Когда я постучал, она обернулась в замешательстве. Не поверила своим ушам. Я постучал еще раз. В темноте я не мог рассмотреть звонка. Она подбежала к двери и отперла.

— Как ты долго!

— Долго, — пробормотал я. Снял дождевик и повесил его на вешалку вместе с кепкой. Ничего не говоря, вошел в кухню. На плите кипел кофе. Она отставила его в сторону и присела у стола.

— Есть хочешь?

— Нет, Анна, — ответил я, помолчав. Она видела, что я очень устал или чем-то подавлен. — Анна, — сказал я, — ты не думай, что это я к тебе пришел.

Она опустила глаза, сложила руки на коленях и ответила:

— А я и не думаю.

Улыбка вышла нелепая.

— Анна, мне нельзя идти домой. Поэтому я прибежал к тебе. Со мной тут случилась одна вещь. Мне надо убедиться, будет ли меня искать полиция. Вероятность велика. Пока я этого не узнаю, мне нельзя появляться дома. И вообще я не хочу возвращаться домой.

Анна улыбнулась. Ей, очевидно, было приятно, что мне нужна именно ее помощь. В этом было что-то материнское. Да ведь у нее вполне могли бы быть дети, подумал я. Ей надо иметь детей. Она легко поднялась, стала наливать кофе.

— Пей, я рада, что ты пришел.

Я смотрел на нее строго, испытующе.

— Анна, — спросил я, — правда, что ты живешь с этим итальянцем?

Она замерла. Поставила на стол кофейник и немного погодя ответила:

— Что, и ты тоже так думаешь? Нет, Нико, неправда, это сплетни. Если бы ты его видел, ты бы не стал спрашивать. Я его пустила на квартиру сразу, как они пришли. У меня и в мыслях не было, что такое могут подумать.

Я смотрел в сторону. Мы молча прихлебывали кофе. Анна взглянула мне прямо в лицо. Возникло такое чувство, что мы сравняли старые счеты и снова стали друзьями. Я верю ей, сказал я себе, хотя у меня достаточно причин ей не верить. Ее черные глаза были блестящими и чистыми. Нет, эта женщина не станет себя продавать. Я должен или поверить ей, или немедленно уйти. Уходить мне некуда.

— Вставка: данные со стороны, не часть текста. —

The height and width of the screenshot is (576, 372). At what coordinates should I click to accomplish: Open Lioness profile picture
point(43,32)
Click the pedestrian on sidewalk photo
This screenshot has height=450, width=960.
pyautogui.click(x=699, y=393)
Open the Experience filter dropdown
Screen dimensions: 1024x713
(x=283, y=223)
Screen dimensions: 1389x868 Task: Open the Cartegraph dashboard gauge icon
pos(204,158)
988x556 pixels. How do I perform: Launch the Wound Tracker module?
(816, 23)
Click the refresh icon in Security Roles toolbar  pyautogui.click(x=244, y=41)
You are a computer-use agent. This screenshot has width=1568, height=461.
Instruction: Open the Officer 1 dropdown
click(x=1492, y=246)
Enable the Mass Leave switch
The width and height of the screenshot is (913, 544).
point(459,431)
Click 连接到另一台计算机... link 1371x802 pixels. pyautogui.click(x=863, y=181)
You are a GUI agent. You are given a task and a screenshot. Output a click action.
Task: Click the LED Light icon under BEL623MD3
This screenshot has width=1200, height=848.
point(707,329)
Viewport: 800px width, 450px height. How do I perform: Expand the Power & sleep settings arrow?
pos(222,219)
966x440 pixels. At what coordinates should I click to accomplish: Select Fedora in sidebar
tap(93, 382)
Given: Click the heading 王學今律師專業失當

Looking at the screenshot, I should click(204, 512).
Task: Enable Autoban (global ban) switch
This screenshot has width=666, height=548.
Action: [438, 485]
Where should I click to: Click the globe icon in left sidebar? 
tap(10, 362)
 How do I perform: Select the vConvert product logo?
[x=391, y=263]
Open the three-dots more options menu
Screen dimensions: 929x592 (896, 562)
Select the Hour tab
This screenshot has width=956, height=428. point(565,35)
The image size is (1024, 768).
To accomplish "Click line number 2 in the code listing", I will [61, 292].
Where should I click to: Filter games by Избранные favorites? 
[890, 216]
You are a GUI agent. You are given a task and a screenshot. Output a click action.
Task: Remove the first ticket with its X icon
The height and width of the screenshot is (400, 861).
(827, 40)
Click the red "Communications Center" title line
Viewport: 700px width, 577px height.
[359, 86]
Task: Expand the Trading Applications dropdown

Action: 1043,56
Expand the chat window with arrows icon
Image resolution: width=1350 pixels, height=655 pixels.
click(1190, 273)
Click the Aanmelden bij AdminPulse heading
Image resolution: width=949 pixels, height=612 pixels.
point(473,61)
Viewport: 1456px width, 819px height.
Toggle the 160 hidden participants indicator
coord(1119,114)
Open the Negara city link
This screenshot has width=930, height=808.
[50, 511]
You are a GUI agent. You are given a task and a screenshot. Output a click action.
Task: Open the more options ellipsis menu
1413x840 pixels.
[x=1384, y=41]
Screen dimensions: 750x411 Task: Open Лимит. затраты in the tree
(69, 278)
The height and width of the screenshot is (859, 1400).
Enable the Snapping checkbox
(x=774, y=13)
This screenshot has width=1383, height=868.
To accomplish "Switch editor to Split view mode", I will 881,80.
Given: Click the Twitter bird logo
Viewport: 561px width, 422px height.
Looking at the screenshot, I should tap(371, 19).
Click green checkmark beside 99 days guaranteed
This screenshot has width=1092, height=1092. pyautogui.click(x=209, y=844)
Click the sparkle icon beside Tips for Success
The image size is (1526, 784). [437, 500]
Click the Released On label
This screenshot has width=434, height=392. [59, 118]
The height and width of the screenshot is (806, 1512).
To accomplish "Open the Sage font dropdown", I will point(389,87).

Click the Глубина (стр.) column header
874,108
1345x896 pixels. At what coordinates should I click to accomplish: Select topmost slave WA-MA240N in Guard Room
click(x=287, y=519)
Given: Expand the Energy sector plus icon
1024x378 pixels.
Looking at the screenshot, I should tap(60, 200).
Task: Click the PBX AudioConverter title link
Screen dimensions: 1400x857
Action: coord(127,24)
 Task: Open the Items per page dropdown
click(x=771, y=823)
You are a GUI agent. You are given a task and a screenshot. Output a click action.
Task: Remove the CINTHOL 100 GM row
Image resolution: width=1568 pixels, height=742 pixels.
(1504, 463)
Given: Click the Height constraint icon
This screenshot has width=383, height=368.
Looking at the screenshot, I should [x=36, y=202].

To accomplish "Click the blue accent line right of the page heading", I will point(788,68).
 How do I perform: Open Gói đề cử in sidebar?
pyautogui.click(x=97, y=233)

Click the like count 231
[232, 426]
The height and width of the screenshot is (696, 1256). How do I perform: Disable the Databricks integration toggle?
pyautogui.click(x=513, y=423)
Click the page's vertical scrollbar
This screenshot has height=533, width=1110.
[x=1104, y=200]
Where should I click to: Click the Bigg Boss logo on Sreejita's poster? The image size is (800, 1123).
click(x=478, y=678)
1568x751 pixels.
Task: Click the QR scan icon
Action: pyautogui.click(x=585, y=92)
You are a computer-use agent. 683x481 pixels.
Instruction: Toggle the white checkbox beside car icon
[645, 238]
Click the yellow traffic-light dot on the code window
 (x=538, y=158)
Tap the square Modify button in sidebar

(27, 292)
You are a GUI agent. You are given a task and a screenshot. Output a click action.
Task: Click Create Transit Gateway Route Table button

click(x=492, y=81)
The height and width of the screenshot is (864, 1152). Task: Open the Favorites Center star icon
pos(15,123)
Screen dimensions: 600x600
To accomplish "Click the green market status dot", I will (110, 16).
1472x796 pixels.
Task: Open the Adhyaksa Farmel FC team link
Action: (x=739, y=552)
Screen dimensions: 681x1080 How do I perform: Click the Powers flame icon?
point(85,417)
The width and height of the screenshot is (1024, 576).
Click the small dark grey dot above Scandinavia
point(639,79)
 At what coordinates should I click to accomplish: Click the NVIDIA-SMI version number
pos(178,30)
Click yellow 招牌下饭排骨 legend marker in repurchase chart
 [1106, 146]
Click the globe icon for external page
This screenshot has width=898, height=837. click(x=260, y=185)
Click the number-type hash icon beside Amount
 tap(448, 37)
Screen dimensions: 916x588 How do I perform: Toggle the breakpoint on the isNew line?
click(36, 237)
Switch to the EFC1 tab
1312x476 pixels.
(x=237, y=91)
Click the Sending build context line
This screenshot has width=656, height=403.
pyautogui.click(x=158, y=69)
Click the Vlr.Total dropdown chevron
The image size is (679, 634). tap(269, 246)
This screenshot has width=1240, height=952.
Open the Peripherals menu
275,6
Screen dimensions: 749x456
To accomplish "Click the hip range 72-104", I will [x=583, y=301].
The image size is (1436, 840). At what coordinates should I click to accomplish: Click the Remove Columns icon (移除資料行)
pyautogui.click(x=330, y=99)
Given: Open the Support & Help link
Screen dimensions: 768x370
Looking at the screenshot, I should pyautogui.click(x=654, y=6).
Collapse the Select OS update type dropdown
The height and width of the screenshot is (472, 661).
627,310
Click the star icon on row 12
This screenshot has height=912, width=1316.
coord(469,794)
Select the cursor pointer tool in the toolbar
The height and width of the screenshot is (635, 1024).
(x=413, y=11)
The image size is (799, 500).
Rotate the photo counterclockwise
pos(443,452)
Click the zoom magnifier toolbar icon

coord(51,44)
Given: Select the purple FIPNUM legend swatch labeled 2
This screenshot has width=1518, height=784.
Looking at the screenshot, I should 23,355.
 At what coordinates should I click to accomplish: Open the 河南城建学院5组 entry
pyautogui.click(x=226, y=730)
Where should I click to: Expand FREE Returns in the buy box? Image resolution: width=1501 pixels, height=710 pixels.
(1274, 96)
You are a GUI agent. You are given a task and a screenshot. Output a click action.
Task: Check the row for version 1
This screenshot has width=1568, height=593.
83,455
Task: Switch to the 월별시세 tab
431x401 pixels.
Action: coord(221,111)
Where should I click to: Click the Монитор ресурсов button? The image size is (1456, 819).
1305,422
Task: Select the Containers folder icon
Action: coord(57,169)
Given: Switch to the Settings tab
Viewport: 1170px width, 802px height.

— А как же школа? — спросила она.

— Никак. Я рад, что от нее отделался. Давно пора. И из дому тоже вырвался. Если останусь жив, сдам на аттестат — и готово. А сейчас все равно — что я с ним буду делать?

— А если тебя будут искать?

— Скроюсь. Весной вообще уйду из города.

Она улыбнулась.

— А я… я бы тоже… ушла из города.

Она пригладила свои черные волосы, налила мне еще кофе и заговорила о другом. Смотри-ка, подумал я, вроде знаешь человека, а на самом деле не знаешь. Спал с ней, а не узнал ее. Я ведь никогда ни о чем ее не спрашивал. Мне стало стыдно. Она отдалась мне, как умная, зрелая женщина, которая хочет одарить юношу всем, что у нее есть, сознавая, что потом я ее забуду.

— Конечно, — сказала она, — это была не любовь. Меня потянуло к молодому мужчине. Ты меня пожалел, и поэтому я была так жестока. Молчи, я знаю, я тебе не нравлюсь. Тебе было со мной противно. Я уже слишком стара для тебя. Я просто поддалась увлечению.